Evaluation of risk factors for obesity among HIV positive adults on antiretroviral therapy in Delta State, Nigeria

Gideon Temitope Olowe 1, *, John Nwabueze Igabari 2, Simon Irikefe Ovuakporaye 1 and Eze Kingsley Nwangwa 1

1 Department of Physiology, Faculty of Basic Medical Sciences, Delta State University, Abraka, Nigeria.

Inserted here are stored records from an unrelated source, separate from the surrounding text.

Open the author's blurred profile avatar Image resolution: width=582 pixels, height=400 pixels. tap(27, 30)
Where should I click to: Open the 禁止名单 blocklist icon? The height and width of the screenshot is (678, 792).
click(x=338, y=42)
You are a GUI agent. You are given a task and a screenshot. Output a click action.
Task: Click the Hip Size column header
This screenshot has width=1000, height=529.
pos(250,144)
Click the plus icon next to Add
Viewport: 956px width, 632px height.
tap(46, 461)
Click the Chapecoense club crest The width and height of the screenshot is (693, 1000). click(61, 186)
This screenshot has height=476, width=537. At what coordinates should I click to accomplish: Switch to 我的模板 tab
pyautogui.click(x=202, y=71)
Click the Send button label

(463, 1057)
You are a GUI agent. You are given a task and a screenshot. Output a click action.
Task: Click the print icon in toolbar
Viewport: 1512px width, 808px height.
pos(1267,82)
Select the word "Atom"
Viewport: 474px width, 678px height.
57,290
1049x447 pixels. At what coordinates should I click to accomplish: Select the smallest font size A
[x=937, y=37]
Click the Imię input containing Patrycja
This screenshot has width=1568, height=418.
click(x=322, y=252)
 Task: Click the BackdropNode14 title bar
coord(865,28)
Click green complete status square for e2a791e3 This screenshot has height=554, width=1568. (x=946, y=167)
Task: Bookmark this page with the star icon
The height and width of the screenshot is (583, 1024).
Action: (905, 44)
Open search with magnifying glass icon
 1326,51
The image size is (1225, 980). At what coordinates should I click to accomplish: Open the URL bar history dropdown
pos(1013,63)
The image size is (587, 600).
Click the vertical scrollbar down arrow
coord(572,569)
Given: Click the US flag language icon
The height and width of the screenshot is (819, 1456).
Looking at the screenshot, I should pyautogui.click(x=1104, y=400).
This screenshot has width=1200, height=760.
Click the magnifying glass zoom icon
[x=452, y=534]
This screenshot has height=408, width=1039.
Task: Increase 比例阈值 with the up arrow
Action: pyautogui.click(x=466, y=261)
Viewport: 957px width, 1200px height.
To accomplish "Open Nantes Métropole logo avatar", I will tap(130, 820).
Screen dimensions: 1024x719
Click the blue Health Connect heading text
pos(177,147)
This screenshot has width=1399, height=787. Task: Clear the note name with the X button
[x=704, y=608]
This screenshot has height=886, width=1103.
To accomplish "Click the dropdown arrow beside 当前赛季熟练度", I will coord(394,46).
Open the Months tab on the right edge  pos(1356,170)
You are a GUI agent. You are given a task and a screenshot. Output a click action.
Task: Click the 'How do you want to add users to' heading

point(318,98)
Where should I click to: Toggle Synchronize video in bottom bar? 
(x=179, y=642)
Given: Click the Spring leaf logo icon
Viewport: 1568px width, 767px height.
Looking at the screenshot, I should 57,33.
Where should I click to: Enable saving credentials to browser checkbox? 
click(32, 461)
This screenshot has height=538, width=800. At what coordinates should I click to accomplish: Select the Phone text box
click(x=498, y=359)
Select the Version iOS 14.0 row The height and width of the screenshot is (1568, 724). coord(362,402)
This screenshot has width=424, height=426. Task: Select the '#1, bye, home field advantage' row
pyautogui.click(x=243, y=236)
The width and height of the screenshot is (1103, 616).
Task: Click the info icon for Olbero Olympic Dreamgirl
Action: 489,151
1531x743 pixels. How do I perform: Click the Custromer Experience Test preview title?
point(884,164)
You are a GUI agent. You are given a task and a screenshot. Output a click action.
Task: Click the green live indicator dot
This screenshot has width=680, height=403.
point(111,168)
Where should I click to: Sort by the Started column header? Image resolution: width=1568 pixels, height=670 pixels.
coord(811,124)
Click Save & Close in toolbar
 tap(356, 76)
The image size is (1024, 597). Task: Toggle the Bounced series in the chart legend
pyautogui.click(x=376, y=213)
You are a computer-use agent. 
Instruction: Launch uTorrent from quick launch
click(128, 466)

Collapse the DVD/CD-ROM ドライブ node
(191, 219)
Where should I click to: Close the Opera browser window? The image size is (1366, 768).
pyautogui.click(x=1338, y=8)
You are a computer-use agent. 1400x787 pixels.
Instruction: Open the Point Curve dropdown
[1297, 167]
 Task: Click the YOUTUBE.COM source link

2 Department of Mathematics, Faculty of Science, Delta State University, Abraka, Nigeria.
 
Research Article
Magna Scientia Advanced Biology and Pharmacy, 2024, 13(01), 037–044
Article DOI: 10.30574/msabp.2024.13.1.0056
Publication history: 
Received on 04 August 2024; revised on 26 September 2024; accepted on 28 September 2024
Abstract: 
A substantial shift in the causes of morbidity and mortality among HIV-infected humans has been reported in recent times. Literature reports on the biomarkers of immunity have been reported in nations most severely hit by the HIV epidemic. Information on the health indicators of obesity and HIV, and their associated risk factors is scarce. This study evaluated the risk factors for obesity in HIV positive adults (18-50years) on antiretroviral therapy in Central Hospital, Warri Nigeria. A total of 500 records from 2018 to 2022 were included in this study. Obtained data includes clinical (CD₄ count in cells/mm³) and anthropometric parameters (body weight in kg, height in meters, and body mass index in kg/m²). A multivariate analysis of obtained data was used to determine the risk factors for obesity among patients. The number of adults whose BMI is more than 30 increases progressively from commencement of this study. The observed differences were statistically significant (p<0.05). Female gender (OR 2.2; 95% CI: 1.81 - 2.67), low baseline BMI16.99-18.49kg/m² (OR 1.9; 95% CI: 1.3 -2.2), and baseline CD4 count less than 200cells/mm³ (OR 1.51; 95% CI: 1.31 - 2.09) were associated with development of obesity at multivariate analysis. Patients’ age, marital status, level of education, identifiable risk for HIV transmission, social class, and opportunistic infections were not associated with obesity after controlling for confounding variables. Hence, programs aimed at preventing obesity should be incorporated into the national guideline, with more focus on women, and other patients with the identified risk factors.